Mustard (Brassica juncea)
Mustard, or mustasa in Tagalog, is a quick-growing leafy vegetable that can be grown in less than a month. Mustasa requires full sun, but it can also tolerate partial shade. It is a non-seasonal crop that can be harvested through leaf cutting. This method enables growers to harvest multiple times and is best for household consumption. Mustard leaves can be pickled, sauteed, or served as a salad.
Sitaw (Vigna unguiculata ssp. sesquipedalis)
Sitao or sitaw is a high-value crop that can be cultivated throughout the year. It is classified into two types: bush and pole. Both varieties are easy to grow. This legume thrives best under full sunlight. The growing temperature must be from 20 to 35 degrees Celsius.
Sitaw matures within 50 to 65 days after planting. Harvesting them is manually performed twice a week, preferably when the temperature is low. Sitaw is a common ingredient in Filipino dishes like adobong sitaw, ginisang sitaw, kare-kare, and pinakbet.
Cowpea (Vigna unguiculata L. walp)
Cowpea is another vegetable that can be grown in the Philippines, regardless of the month. This legume crop is not only a beneficial component in the human diet because its stem, leaves, and vines can also be used as animal feed. Cowpea is usually grown from seed. Apply natural fertilizer such as Fermented Plant Juice (FPJ) or Fermented Fruit Juice (FFJ) twice a week until it reaches the flowering stage. Cowpea will likely be ready for harvest after more or less two months from the sowing date.

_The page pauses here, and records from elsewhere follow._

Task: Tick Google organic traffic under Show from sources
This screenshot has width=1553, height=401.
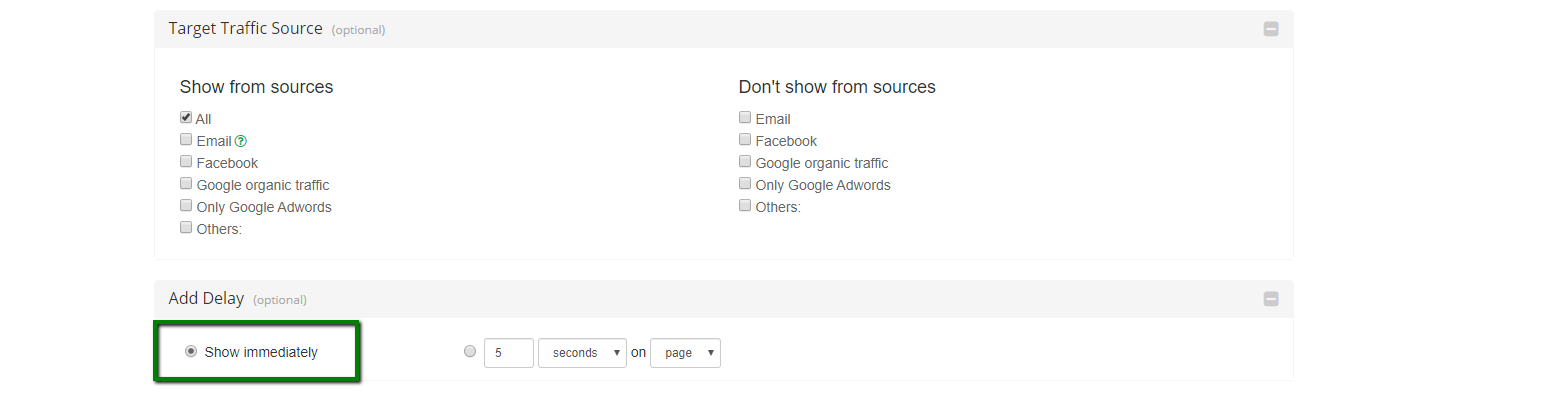Action: click(x=186, y=184)
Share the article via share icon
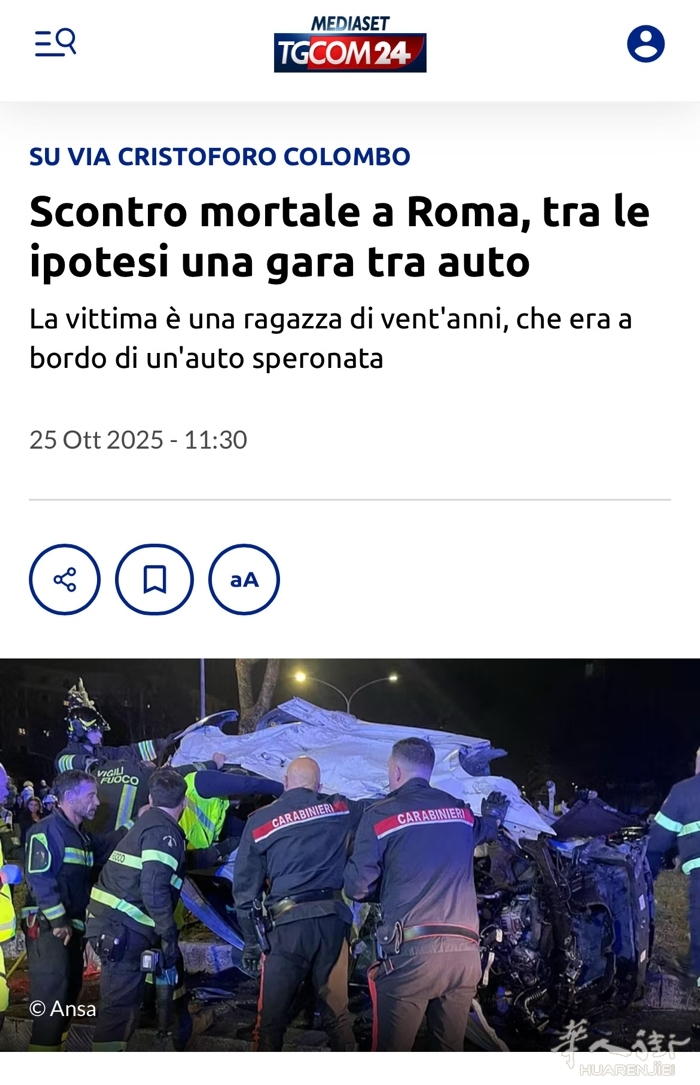Image resolution: width=700 pixels, height=1085 pixels. click(x=64, y=579)
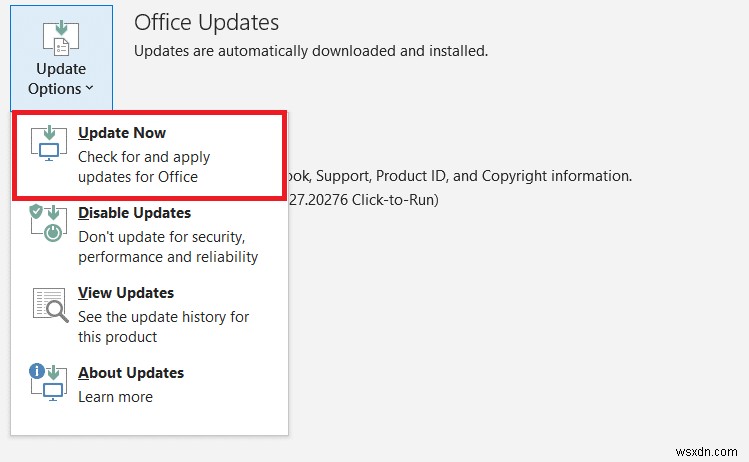Open the View Updates menu title

[x=126, y=293]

Cucumber (Cucumis sativus)
Cucumber can either be added to salads or can be processed and pickled. The maturity of this plant occurs between 50 to 65 days after planting. Crops that can be intercropped with this are corn, legumes, lemongrass, and basil, which can all help in repelling and minimizing pests and insects. Cucumbers are collected based on the purpose of usage, either for slicing or pickling.